[Info-vax] VMS security, was: Re: OpenVMS books

Mon Jul 31 16:12:57 EDT 2017

Simon Clubley wrote:
> On 2017-07-30, David Froble <davef at tsoft-inc.com> wrote:
>> Simon Clubley wrote:
>>> The DCL bug I found recently appears to have laid dormant within VMS
>>> for at least a couple of decades until I decided on a whim to fuzz
>>> the DCL recall buffer one Sunday.
>> I'm sure there are many things that could cause problems.  However, during 
>> normal usage, how often will someone attempt to flood the recall buffer with 
>> nulls?  I'm not defending the lack of some sanity checking.  But it didn't seem 
>> to be a security issue.
>>
> 
> _This_ time it wasn't a security issue. What about next time ?
> 
>>> And given that list of _very_ high value targets above, VSI should be
>>> gearing up to detect and stop nation state attacks against VMS and the
>>> VSI VMS development infrastructure just like some other vendors do with
>>> their own critical infrastructure products.
>> So, they need to install surface to air missiles?
>>
> 
> The very fact you make that comment means you don't understand the
> issues involved.

No, it means I have a wicked sense of humor ....

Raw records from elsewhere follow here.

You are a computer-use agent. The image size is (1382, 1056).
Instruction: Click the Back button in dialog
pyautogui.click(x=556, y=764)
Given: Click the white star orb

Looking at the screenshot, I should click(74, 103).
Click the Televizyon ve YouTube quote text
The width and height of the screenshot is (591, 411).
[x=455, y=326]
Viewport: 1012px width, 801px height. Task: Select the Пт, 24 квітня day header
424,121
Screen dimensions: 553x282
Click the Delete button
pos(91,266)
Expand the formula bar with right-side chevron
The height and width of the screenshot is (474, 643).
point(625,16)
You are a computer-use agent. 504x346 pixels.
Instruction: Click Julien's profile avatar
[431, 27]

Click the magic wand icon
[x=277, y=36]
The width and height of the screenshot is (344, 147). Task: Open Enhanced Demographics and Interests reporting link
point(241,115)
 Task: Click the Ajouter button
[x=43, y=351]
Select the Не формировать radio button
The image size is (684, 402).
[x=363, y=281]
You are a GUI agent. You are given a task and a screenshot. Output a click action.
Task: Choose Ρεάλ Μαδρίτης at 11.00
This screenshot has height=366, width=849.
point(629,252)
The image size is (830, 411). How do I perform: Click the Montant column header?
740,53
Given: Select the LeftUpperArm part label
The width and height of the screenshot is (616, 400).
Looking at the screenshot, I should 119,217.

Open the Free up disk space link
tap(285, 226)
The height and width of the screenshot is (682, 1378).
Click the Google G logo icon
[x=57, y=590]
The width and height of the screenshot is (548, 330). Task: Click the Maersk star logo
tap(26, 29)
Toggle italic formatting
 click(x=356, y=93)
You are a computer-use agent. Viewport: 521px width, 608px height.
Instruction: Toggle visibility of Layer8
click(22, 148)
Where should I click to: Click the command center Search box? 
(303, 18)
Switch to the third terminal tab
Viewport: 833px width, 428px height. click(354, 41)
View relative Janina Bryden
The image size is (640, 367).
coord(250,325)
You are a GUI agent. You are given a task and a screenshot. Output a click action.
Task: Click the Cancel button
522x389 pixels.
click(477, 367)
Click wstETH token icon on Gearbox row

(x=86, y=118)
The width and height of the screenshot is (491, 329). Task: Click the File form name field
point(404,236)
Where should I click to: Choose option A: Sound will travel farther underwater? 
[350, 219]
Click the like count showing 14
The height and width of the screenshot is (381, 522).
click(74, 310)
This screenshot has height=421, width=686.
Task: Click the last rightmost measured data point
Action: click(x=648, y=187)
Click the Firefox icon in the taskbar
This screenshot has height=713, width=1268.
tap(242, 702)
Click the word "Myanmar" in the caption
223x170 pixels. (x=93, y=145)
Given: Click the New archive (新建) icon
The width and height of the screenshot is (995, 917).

> For a really simple example, have VSI considered the possibility of
> a Quantum Insert attack against their development infrastructure ?
> 
> I would remind you of what happened to some Belgium telecommunications
> employees who were reading Slashdot. (It doesn't have to be Slashdot
> BTW, it could be a genuine work related website.)
> 
>>> Instead at the moment, we have a vendor that can't even be bothered to
>>> put on its website the security reporting mechanism Clair says he had
>>> people write towards the end of last year.
>> That's really bugging you, huh?
>>
> 
> Yes, and for reasons which should be very obvious to anyone who even
> vaguely understands the current security environment and the standard
> practices in that environment.

When the x86 port and such is done, then perhaps your insistence will be more 
appropriate.

> For example, VSI management are making these grandiose claims about VMS
> on their website by comparing VMS to Linux and other operating systems
> but then VSI doesn't even implement the same security reporting
> infrastructure as those other operating systems.
> 
> That comes across as showing a lack of understanding that the security
> environment of today, and what is expected by an OS vendor operating
> today, is very different from the 1990s. This is especially true when
> VSI can't even be bothered to put on their website something as simple
> as a secure reporting mechanism even when Clair has apparently done the
> work for them.
> 
>>> That's not the point. The point is that the code should never have
>>> passed peer review.
>> That wasn't really a VMS issue, other than the mistake of adopting *ix junk.
> 
> If I understood the problem report correctly, the code was of the
> general form (with either printf or another string function):
> 
> 	printf(untrusted_string);
> 
> If true, that should have been caught instantly during code review.
> 
> The CVE summary is at: http://www.cvedetails.com/cve/CVE-2008-3940/
> 
> BTW, while looking for the above CVE, I also came across this one which
> I had forgotten about:
> 
> http://www.cvedetails.com/cve/CVE-2008-3946/
> 
> Simon.
> 
I don't disagree with much of what you write, not just now.  However, I feel 
your priorities may be a bit skewed, at least for now.  The x86 port isn't 
everything, it's the ONLY thing.  (Credit to Vince Lombardi)

Another thing is, it seems that you feel that security is the job of the vendor. 
  Perhaps, as far as sorta secure code goes.  But the buck stops with the end 
user, who must define their vulnerabilities, and see that they are protected.